## Goal:
Repeat the data from the line containing "Expand the Пользователи submenu chevron" through the line containing "point(1208,49)", both included, word for word.

## Extracted entries:

»»

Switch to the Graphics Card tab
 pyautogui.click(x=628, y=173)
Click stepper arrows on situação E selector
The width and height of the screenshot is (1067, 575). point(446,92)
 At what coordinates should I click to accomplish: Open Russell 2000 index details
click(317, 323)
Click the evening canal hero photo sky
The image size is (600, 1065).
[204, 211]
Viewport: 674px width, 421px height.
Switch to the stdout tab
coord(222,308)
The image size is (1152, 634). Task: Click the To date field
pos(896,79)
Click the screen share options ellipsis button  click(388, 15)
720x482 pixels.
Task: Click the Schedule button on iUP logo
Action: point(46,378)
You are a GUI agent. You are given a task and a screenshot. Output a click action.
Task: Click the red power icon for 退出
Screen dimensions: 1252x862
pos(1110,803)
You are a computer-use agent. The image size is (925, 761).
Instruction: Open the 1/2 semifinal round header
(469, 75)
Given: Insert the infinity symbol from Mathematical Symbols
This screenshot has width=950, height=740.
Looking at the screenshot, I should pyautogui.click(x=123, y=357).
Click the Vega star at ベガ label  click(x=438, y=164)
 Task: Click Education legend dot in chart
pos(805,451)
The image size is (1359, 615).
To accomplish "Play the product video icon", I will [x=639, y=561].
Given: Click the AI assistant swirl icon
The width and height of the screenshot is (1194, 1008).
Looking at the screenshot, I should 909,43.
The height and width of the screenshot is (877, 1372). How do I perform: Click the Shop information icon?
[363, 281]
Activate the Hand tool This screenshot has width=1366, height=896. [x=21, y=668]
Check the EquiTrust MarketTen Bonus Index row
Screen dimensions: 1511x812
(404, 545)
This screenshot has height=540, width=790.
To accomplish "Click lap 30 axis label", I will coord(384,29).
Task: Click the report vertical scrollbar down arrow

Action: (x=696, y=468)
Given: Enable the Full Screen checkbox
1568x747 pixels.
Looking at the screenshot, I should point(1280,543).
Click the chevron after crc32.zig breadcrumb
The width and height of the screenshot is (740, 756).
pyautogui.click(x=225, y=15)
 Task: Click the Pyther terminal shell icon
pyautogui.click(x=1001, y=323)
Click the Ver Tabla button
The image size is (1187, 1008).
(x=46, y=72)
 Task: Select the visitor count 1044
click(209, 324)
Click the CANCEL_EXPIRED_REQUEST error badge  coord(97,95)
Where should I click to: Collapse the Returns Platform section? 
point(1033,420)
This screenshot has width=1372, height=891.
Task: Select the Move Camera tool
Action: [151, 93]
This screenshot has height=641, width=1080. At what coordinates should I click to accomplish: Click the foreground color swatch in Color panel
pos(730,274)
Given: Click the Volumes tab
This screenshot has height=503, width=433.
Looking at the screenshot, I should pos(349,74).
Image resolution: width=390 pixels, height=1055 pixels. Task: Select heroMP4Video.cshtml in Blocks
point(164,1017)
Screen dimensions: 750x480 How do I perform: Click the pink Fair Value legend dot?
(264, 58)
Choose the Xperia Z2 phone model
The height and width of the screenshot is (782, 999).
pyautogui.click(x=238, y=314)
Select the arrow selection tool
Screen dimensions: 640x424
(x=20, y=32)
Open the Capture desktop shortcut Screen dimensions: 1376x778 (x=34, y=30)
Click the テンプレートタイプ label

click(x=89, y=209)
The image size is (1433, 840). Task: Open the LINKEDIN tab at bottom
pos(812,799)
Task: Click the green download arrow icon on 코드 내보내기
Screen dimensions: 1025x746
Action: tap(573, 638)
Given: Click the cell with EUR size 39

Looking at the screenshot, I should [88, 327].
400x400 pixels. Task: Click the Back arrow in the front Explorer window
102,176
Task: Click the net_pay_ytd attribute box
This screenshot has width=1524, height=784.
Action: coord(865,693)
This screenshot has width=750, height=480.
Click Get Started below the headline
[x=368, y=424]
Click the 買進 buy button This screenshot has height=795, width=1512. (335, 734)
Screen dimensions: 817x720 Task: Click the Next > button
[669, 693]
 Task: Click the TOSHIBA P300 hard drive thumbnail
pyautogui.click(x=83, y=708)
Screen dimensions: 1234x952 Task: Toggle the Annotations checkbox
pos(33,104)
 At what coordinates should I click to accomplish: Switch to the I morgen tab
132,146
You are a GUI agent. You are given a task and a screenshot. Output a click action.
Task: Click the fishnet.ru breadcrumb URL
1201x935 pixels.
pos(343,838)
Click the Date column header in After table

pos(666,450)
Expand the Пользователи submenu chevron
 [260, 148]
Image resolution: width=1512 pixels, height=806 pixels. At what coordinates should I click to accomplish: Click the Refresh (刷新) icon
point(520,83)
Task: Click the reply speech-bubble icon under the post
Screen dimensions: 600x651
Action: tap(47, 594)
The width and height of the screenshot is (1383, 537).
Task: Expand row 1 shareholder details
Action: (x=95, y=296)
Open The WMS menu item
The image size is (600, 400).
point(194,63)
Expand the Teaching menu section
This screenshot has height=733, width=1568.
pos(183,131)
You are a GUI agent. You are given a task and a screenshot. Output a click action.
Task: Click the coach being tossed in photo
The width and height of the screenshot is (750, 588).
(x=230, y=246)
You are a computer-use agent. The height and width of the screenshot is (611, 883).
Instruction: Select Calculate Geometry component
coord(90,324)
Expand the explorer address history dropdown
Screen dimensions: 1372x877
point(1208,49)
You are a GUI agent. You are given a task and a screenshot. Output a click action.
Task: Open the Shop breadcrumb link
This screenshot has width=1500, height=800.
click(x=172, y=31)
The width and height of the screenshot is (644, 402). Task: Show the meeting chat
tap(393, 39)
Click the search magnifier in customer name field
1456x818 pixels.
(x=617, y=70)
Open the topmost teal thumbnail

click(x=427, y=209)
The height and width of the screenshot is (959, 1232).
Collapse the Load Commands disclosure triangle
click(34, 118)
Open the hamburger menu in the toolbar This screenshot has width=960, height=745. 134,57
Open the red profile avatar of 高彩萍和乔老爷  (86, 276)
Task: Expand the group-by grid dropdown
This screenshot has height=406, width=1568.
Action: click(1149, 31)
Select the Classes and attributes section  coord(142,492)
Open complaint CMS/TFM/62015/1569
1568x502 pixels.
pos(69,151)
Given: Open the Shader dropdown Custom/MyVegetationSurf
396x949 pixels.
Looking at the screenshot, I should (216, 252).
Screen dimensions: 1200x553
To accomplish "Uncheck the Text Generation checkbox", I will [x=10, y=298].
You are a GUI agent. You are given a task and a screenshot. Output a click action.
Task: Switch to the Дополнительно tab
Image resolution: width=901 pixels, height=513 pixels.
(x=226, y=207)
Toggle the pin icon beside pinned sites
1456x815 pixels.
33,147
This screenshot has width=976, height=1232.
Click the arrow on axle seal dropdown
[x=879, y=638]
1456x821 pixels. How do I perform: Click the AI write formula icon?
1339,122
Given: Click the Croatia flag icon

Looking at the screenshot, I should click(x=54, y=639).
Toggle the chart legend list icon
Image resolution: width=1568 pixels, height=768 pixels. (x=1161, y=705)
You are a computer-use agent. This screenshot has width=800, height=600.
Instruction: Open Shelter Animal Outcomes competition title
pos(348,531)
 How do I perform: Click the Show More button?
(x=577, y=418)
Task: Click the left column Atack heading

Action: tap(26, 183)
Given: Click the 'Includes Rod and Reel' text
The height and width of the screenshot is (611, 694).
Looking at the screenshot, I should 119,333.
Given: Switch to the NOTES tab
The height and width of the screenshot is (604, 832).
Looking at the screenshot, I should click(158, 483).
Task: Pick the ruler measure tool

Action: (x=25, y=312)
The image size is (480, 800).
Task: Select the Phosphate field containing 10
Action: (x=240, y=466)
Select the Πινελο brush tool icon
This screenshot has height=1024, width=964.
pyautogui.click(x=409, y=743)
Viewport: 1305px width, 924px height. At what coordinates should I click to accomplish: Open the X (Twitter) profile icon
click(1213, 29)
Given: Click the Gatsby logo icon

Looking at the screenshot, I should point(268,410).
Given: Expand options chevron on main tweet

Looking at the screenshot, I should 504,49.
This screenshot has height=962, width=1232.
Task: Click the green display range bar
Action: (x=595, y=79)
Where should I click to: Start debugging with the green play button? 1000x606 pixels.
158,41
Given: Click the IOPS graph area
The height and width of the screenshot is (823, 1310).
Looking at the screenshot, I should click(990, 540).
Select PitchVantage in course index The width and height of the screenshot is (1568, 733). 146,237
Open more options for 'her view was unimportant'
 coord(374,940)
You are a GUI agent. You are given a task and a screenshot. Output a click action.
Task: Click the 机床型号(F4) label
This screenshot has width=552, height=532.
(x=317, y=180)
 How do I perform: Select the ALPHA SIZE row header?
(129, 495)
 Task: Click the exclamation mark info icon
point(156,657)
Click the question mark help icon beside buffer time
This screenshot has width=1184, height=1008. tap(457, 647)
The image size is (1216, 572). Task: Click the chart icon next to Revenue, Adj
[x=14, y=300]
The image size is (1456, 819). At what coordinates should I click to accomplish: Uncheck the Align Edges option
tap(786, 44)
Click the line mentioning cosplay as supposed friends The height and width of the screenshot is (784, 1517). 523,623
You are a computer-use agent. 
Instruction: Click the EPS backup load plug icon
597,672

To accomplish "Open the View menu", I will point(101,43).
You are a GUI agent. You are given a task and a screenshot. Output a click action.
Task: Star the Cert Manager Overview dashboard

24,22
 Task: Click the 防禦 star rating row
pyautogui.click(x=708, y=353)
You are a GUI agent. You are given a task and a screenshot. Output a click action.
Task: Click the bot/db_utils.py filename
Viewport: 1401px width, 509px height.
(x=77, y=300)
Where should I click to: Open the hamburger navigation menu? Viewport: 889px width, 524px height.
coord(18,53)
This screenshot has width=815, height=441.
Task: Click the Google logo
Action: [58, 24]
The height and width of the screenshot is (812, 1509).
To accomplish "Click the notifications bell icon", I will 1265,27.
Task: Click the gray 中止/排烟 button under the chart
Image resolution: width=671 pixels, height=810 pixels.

««

## Result of the task:
Expand the Пользователи submenu chevron
 [260, 148]
Image resolution: width=1512 pixels, height=806 pixels. At what coordinates should I click to accomplish: Click the Refresh (刷新) icon
point(520,83)
Task: Click the reply speech-bubble icon under the post
Screen dimensions: 600x651
Action: tap(47, 594)
The width and height of the screenshot is (1383, 537).
Task: Expand row 1 shareholder details
Action: (x=95, y=296)
Open The WMS menu item
The image size is (600, 400).
point(194,63)
Expand the Teaching menu section
This screenshot has height=733, width=1568.
pos(183,131)
You are a GUI agent. You are given a task and a screenshot. Output a click action.
Task: Click the coach being tossed in photo
The width and height of the screenshot is (750, 588).
(x=230, y=246)
You are a computer-use agent. The height and width of the screenshot is (611, 883).
Instruction: Select Calculate Geometry component
coord(90,324)
Expand the explorer address history dropdown
Screen dimensions: 1372x877
point(1208,49)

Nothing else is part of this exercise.